- REQUIREMENTS:
1 > Answer these questions using the text below about "SNL" election casting.
(a) Which current cast member does the Donald Trump impersonation?
(b) Which show alum plays Kamala Harris?
(c) Which screen adaptation did Yang watch to prepare?
2 > Put this sentence from the "SNL" casting text into Spanish: "Yang said his biggest hurdle in embodying the Ohio senator was finding a personality in Vance, whose core belief system shifts with the tides."
3 > Carry on the text about Yang playing Vance on "SNL," starting after its last sentence.

- TEXT SHOWN:
__________________________________________________
In an interview with Them, the show's first Asian cast member said he was vocal that he might not be the best fit. Outside of current "SNL" cast member James Austin Johnson and his uncanny Donald Trump impersonation, the series has largely used stunt casting to cover the election. In sketches, he faces off against show alums Maya Rudolph, Dana Carvey, and Andy Samberg as Kamala Harris, Joe Biden, and Doug Emhoff.
“Up until the show, I tapped ["SNL" creator Lorne Michaels] on the shoulder and I was in the full beard and the full geish and I was like, ‘You can do a buyback if you want,’” the comic joked.
Yang said his biggest hurdle in embodying the Ohio senator was finding a personality in Vance, whose core belief system shifts with the tides. Cracking Vance for Yang involved watching the screen adaptation of his book, “Hillbilly Elegy.” In that memoir, Vance recalls a time he briefly considered whether he might be gay. His grandmother quickly shut down that line of questioning.
__________________________________________________
- SOURCE EXCERPT:
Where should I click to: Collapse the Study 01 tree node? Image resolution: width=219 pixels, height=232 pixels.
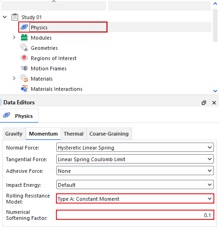pos(5,17)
__________________________________________________
- ANSWERS TO THE TASKS:
1 >
(a) James Austin Johnson
(b) Maya Rudolph
(c) "Hillbilly Elegy"

2 > Yang dijo que su mayor obstáculo para encarnar al senador de Ohio fue encontrarle una personalidad a Vance, cuyo sistema de creencias fundamental cambia con las mareas.

3 >
“I was just like, Oh, this guy doesn’t have a personality because he’s never had the spine to claim it,” Yang said.
Elsewhere in the interview, the “Las Culturistas” podcast host lauded the long-running sketch show for making space for his brand of queer comedy.
“Queer media has been stuck in this niche purgatory for so long,” he said. “[SNL] puts queer content on a horizontal plane with other things.”